Kimberlé Crenshaw on anti-black police brutality

Kimberlé Crenshaw, perhaps best known for her work responding to second-wave white feminism with work we now recognize as intersectionality (a term she is credited with coining), throws her hat in the ring on anti-black police brutality:

When she speaks at public meetings, Professor Kimberlé Crenshaw has a trick. She asks everyone to stand up until they hear an unfamiliar name. She then reads the names of unarmed black men and boys whose deaths ignited the Black Lives Matter movement; names such as Eric Garner, Michael Brown, Tamir Rice, Freddie Gray, Trayvon Martin. Her audience are informed and interested in civil rights so “virtually no one will sit down”, Crenshaw says approvingly. “Then I say the names of Natasha McKenna, Tanisha Anderson, Michelle Cusseaux, Aura Rosser, Maya Hall. By the time I get to the third name, almost everyone has sat down. By the fifth, the only people standing are those working on our campaign.”

The campaign, #SayHerName, was created to raise awareness about the number of women and girls that are killed by law enforcement officers. For Crenshaw – who coined the term “intersectionality” in the 1980s to describe the way different forms of discrimination overlap and compound each other – it is a brutal illustration of how racism and sexism play out on black women’s bodies.

Anderson is far from alone. Yvette Smith was killed in her own home after the police arrived to investigate a domestic disturbance complaint between two men. Smith, a single mother of two, was shot in the head when she opened the door for the officers. The police first alleged that Smith had a gun, then retracted the claim. The former Texas police deputy who killed Smith was cleared of her murder.

A year ago, Crenshaw, along with lawyer Andrea Ritchie,released a report looking at almost 70 such cases, many taking place in the past three years. But there could be many more. Until recently – when the Guardian launched its database, the Counted – the US had no comprehensive record of those killed by police officers. “More black people [in total] are killed – disproportionately to their rate in the population – and although the numbers are hard to assess, the reality is that black women are vulnerable to the same justifications used for killing black men,” says Crenshaw

One case that did catch the media and the public’s attention was the death of Sandra Bland. Bland was pulled over for failing to use her indicator when she changed lanes. A video showed her being pinned to the ground and surrounded by officers after being charged with assault. She can be heard asking why her head is slammed on to the pavement. Three days later, she was found dead in a police cell.

**DATASET EXCERPTS:**
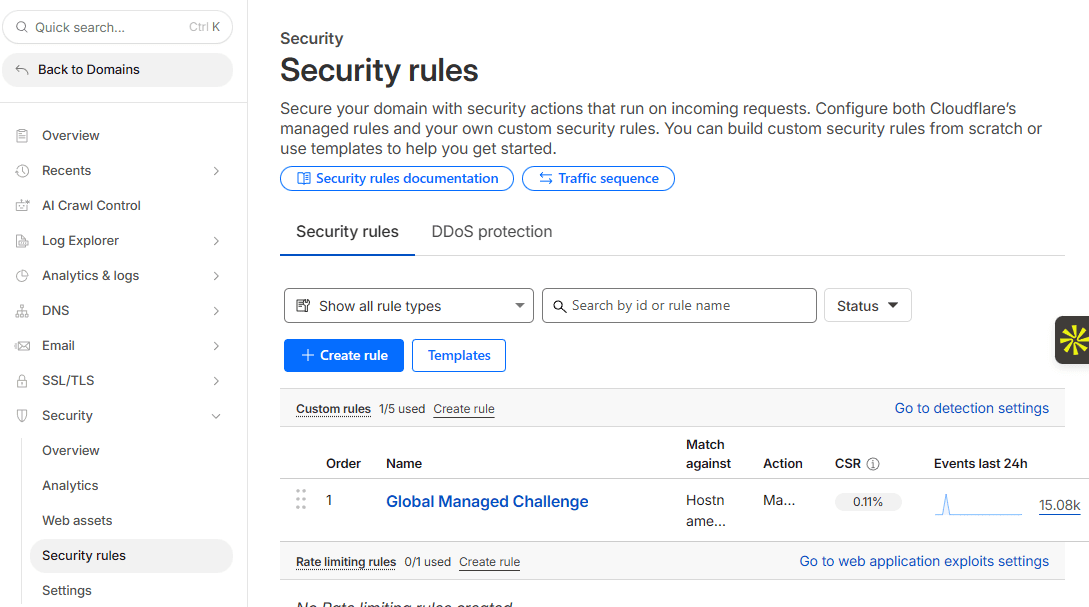The height and width of the screenshot is (607, 1089).
Task: Open Settings under the Security menu
Action: pos(66,590)
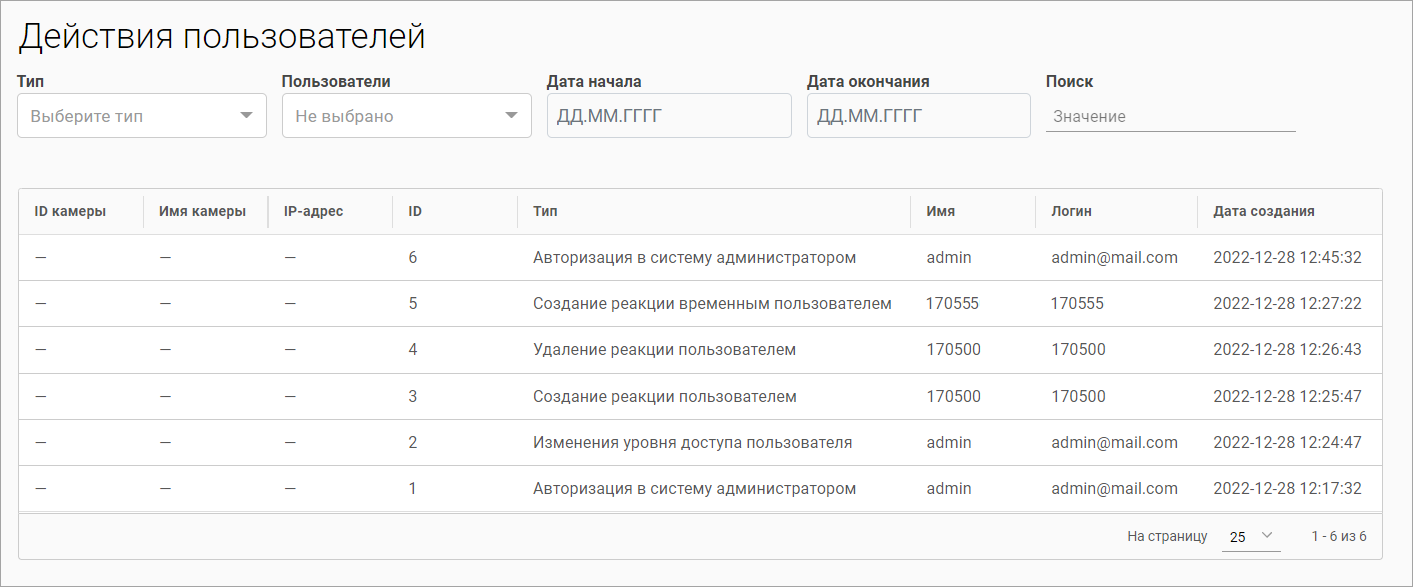The width and height of the screenshot is (1413, 587).
Task: Click the Имя column header
Action: (940, 211)
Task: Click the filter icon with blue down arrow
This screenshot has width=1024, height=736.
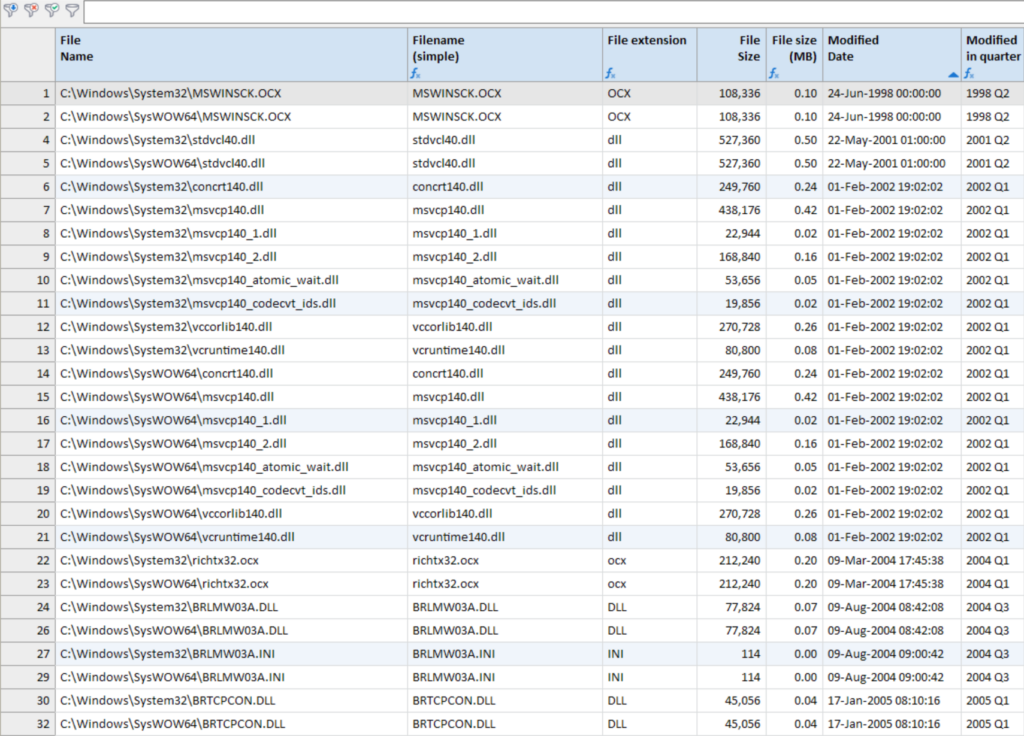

**GIVEN EXERCISE 1:** In the Crenshaw article, what was Sandra Bland pulled over for?
**GIVEN EXERCISE 2:** Does each statement agree with the Crenshaw article? (a) The #SayHerName campaign was created to raise awareness about women and girls killed by law enforcement officers. (b) Crenshaw coined the term "intersectionality" in the 1990s. (c) The former Texas police deputy who killed Yvette Smith was convicted of her murder.
The records aren't needed for anything asked here.

**FULL OUTPUT 1:** Failing to use her indicator when she changed lanes.

**FULL OUTPUT 2:**
(a) Yes: "was created to raise awareness about the number of women and girls that are killed by law enforcement officers"
(b) No: "who coined the term “intersectionality” in the 1980s"
(c) No: "The former Texas police deputy who killed Smith was cleared of her murder."